• CFS - Chronic Fatigue Syndrome: What is it?

In December 1994 the International Chronic Fatigue Syndrome Study group - established by the Centers for Disease Control (CDC), Atlanta, USA, with Prof. Umberto Tirelli as the only Italian representative - published an updated CFS case definition on the Annals of Internal Medicine (December 15, 1994, Fukuda et al.). This was to replace the old definition issued six years earlier. According to the updated definition a CFS case is characterized by chronic fatigue persisting for at least 6 months that does not subside with rest, exacerbates as a result of even the slightest efforts and is associated with substantial reduction of previous levels of occupational, social or personal activities. Moreover, four or more of the following symptoms must be present and have persisted for at least six months: impairment in memory and concentration of such a degree as to reduce the previous levels of occupational and personal activities; pharyngitis; painful cervical and axillary lymph nodes; muscle weakness and joint pain without inflammation or swelling; never-experienced-before headache; sleep disturbances; post-exercise weakness lasting at least 24 hours. Of course all clinical conditions that may explain these symptoms must be excluded, for instance hypothyroidism, chronic hepatitis B or C, tumors, certain types of depression, schizophrenia, dementia, nervous anorexia, alcohol abuse and obesity.

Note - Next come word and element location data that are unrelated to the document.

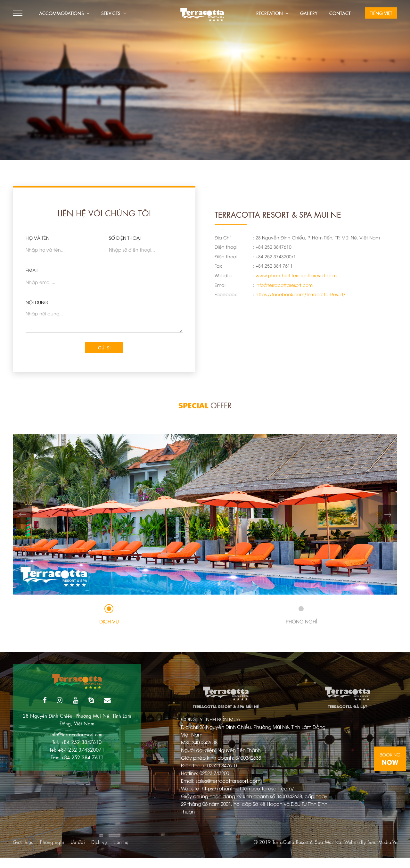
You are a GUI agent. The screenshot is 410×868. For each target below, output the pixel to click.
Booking (390, 759)
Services (113, 13)
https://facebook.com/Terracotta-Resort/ (300, 294)
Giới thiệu (23, 851)
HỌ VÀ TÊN (37, 238)
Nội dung (37, 302)
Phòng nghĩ (52, 851)
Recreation (272, 13)
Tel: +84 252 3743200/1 (77, 755)
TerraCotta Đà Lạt (347, 701)
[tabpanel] (205, 518)
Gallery (309, 13)
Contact (340, 13)
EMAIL (32, 270)
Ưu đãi (77, 851)
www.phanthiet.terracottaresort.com (296, 275)
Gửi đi (104, 348)
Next (387, 518)
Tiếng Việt (381, 13)
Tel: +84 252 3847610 (77, 747)
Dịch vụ (99, 851)
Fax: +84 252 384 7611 (77, 763)
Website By (350, 851)
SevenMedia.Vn (380, 851)
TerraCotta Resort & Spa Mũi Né (226, 701)
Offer (205, 407)
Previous (22, 518)
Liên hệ (121, 851)
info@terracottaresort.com (284, 285)
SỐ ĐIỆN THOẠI (125, 238)
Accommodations (64, 13)
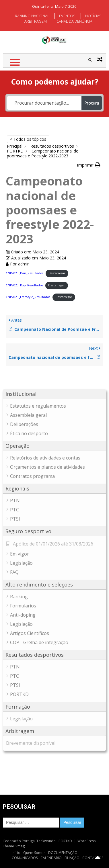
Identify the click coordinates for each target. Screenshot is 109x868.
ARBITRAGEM (35, 21)
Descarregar (57, 273)
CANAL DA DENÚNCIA (74, 21)
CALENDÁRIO (51, 858)
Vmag (20, 846)
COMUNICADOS (25, 858)
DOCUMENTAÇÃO (63, 852)
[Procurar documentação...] (44, 103)
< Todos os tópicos (28, 139)
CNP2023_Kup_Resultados (24, 285)
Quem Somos (34, 852)
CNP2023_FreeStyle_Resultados (28, 297)
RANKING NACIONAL (32, 16)
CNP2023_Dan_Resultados (24, 273)
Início (16, 852)
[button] (89, 165)
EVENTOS (67, 16)
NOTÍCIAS (93, 16)
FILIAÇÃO (72, 858)
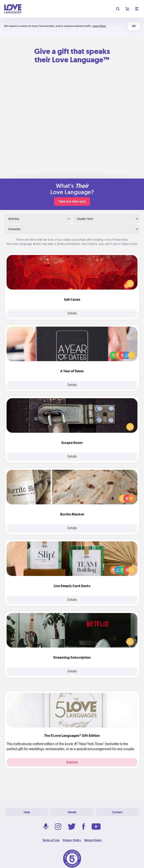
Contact (117, 812)
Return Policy (93, 840)
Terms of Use (51, 840)
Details (72, 314)
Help (27, 812)
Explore (72, 762)
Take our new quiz (72, 201)
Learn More (99, 26)
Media (72, 812)
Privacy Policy (72, 840)
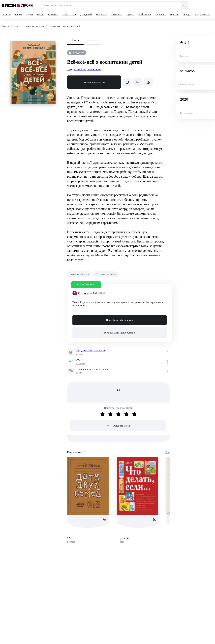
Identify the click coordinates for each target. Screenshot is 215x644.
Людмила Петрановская (84, 69)
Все (167, 452)
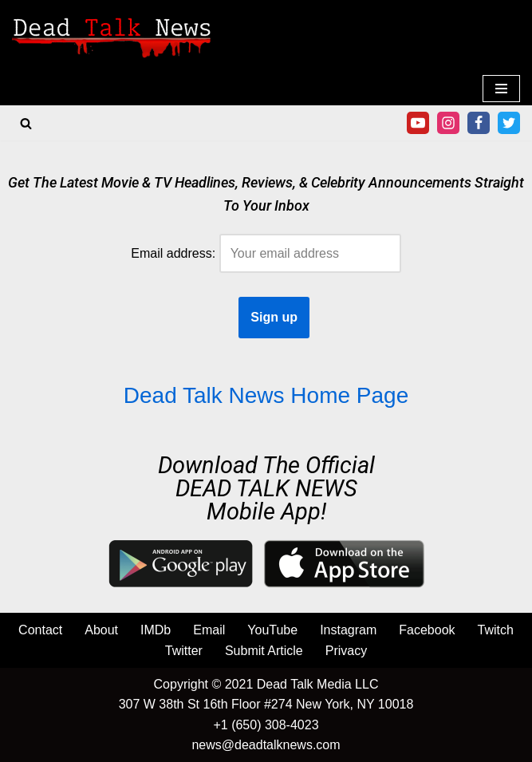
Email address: (266, 254)
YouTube (272, 630)
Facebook (427, 630)
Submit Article (264, 650)
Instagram (348, 630)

Gaining insight into CFS is not easy since it is a serious and complex disease; hence its study requires a joint approach like in similar conditions. Fatigue as a concept is by itself still unclear and the development of a fatigue definition has been a major challenge for the authors. However, it is the authors' opinion that fatigue as a symptom is severe mental and physical exhaustion which is caused even by a minimum effort, but of course, by definition, it is not associated to a known disease; and it differs also from sleepiness and apathy.
Cases of CFS have been reported worldwide, including Europe, Australia, New Zealand, Canada, Island, Japan, Russia and South Africa.
A series of study have been performed at the Centro di Riferimento Oncologico, Aviano, Italy. The first trial outlined the clinical characteristics (U. Tirelli et al., Arch Inter Med, 153, Jan 11, 1993, 116-120) of the first Italian group of patients; then immune abnormalities in patients with CFS were evaluated (U. Tirelli et al., Scand. J. Immunol. 40, 601-608, 1994); the impairment of cognitive functions was assessed by means of PET, a sophisticated method of imaging (U. Tirelli et al., The American Journal of Medicine, 105 (3A) 54S-58S, 1998); the correlation, if any, between CFS and malignancies was studied and also the use of new drugs, in particular high dose immune globulins, magnesium, acetilcarnetine, anti-viral drugs like amantadine and acyclovir and immune modulators like timopentine, was investigated.
Overall, it can be maintained that this severely debilitating disease persists in many patients for several years, whereas in others it improves with time, either by itself or as a result of a drug treatment. Some patients have been cured and others have reported much benefit from the treatments they underwent. Patients are usually young and female between 35-40 years of age. There is practically no evidence of CFS among the elderly (over 65-70), but some cases have been reported among children. The CFS Unit within the Division of Medical Oncology and AIDS at the Centro di Riferimento Oncologico, Aviano, Italy, has so far recorded over 500 CFS cases complying with the CDC case definition.
The NIH National Institute for Allergies and Infective Diseases, USA, has recently issued a booklet called CFS. Information for the Physicians. The authority of the source should dispel any doubts on the existence of the syndrome.
At present different therapies are available for CFS, many of which can alleviate pain and control symptoms, in general, but there is no standard treatment, yet. Much hope is raised by a new drug, Ampligen, a biological response modifier, namely mismatched double-stranded ribonucleic acid. It exerts immunomodulatory activity, antiviral activity against RNA and DNA viruses and antitumor activity that are closely interrelated with each other.
Ampligen regulates both production and activity of various cytokines, including interferon, interleukins and tumor necrosis factor (TNF), and of other components of the immune system, like macrophages, natural killer lymphocytes, T and B lymphocytes. Further Ampligen influences antiviral and immune activity by modulating specific enzymes that play a role in this process.
Given its biological activity, Ampligen has been tested in several studies on patients with CFS and it has shown its effectiveness through a series of objective assays and statistical evaluations. Actually it alleviates symptoms and improves the patients' performance status. Furthermore, a double-blind randomized study has demonstrated that it can increase the capacity of performing everyday occupational activities, hence reducing the level of drug treatment required.
In all trials Ampligen has been well tolerated and no significant side effects have been reported. Ampligen has already been evaluated by FDA in the United States and EMEA in Europe. Before the drug is granted their approval both agencies have required additional investigations which are currently under way.